• [WHAT IS NEEDED]: Search the records for the line with "The width and". Output that line and each line after it, exactly, and stop at the end; omit pictures.

(Dataset entries)

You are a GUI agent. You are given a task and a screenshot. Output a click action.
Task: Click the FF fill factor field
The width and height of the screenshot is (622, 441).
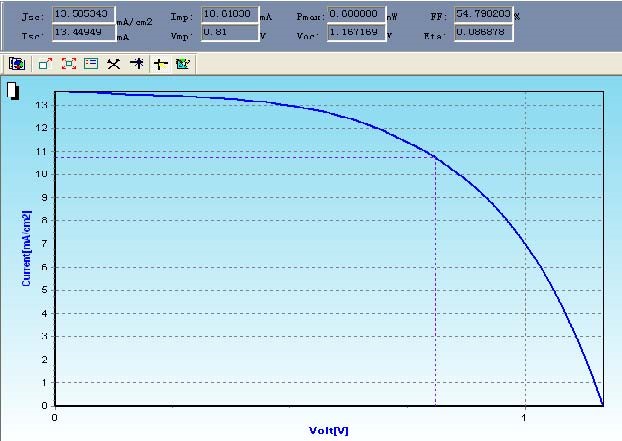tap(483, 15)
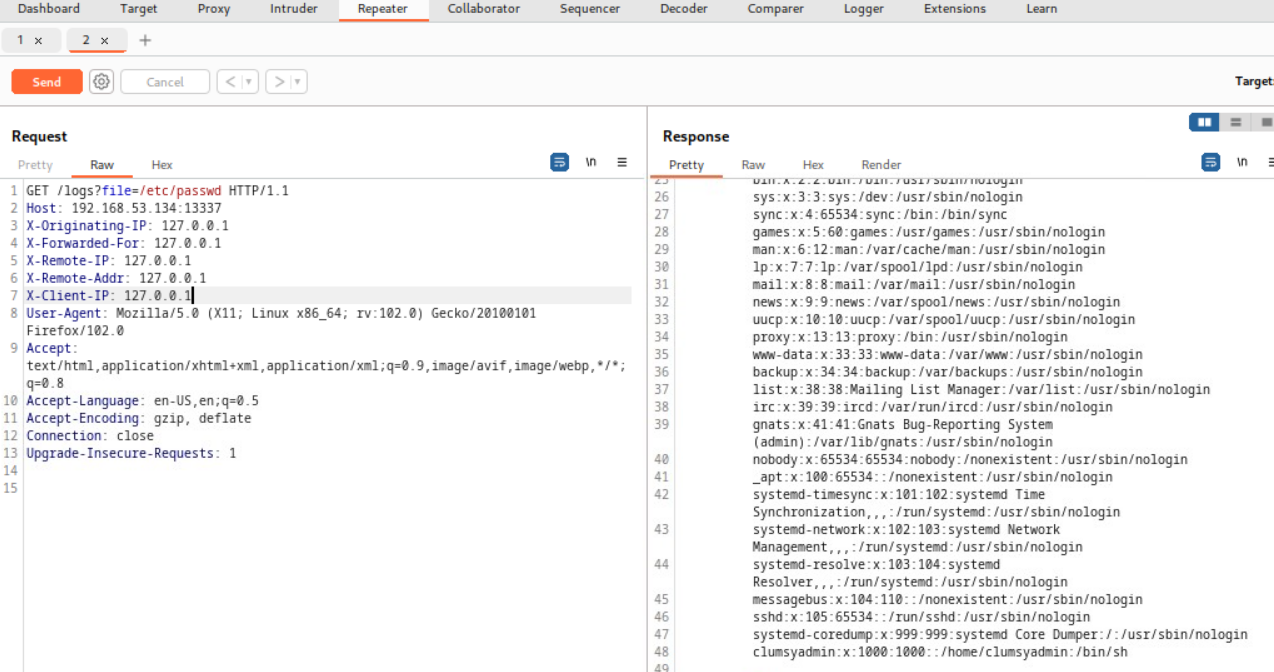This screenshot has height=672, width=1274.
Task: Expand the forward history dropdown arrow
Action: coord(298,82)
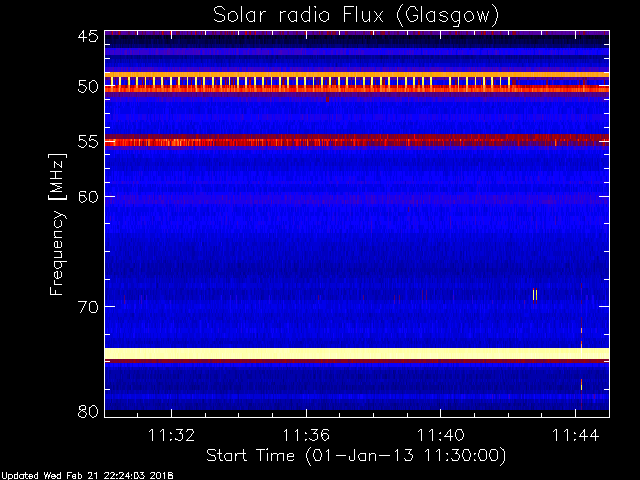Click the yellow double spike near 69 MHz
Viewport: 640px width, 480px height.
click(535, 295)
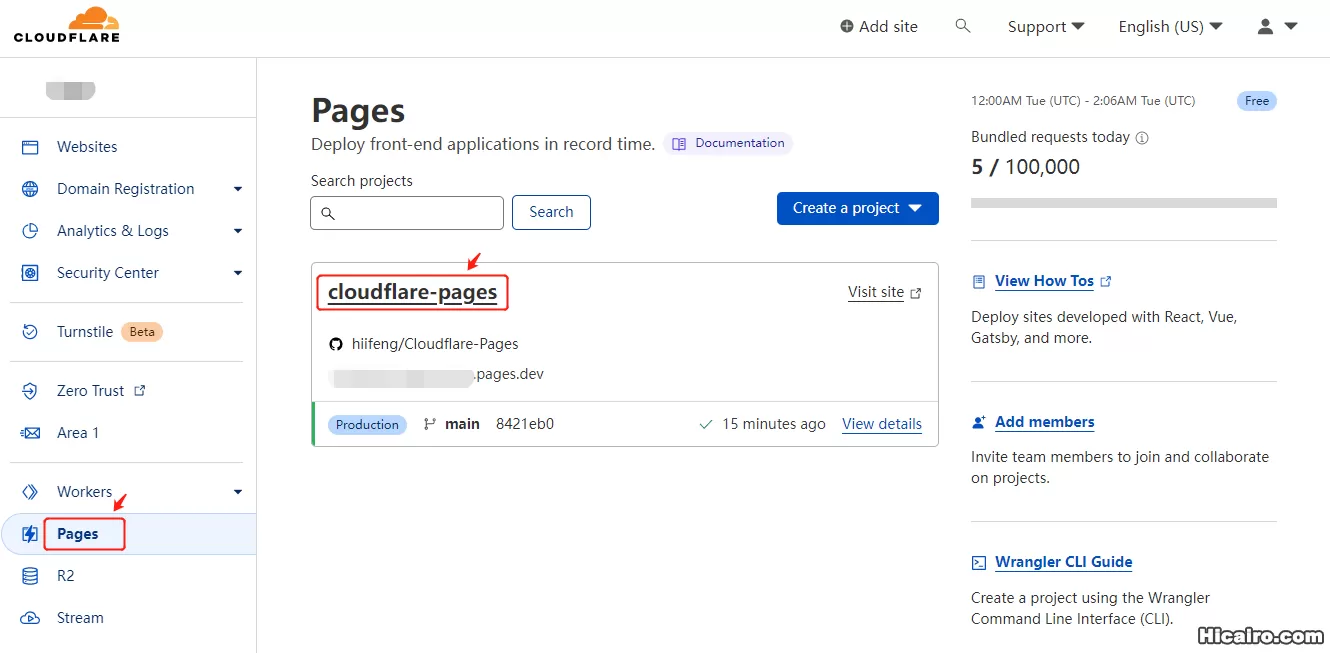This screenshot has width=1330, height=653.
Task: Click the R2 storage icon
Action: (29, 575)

• [RESPONSE AREA]:
The width and height of the screenshot is (622, 441).
tap(483, 15)
This screenshot has height=672, width=1274.
Task: Expand the forward history dropdown arrow
Action: coord(298,82)
Click the yellow double spike near 69 MHz
Viewport: 640px width, 480px height.
click(535, 295)
This screenshot has width=1330, height=653.
Task: Click the R2 storage icon
Action: (29, 575)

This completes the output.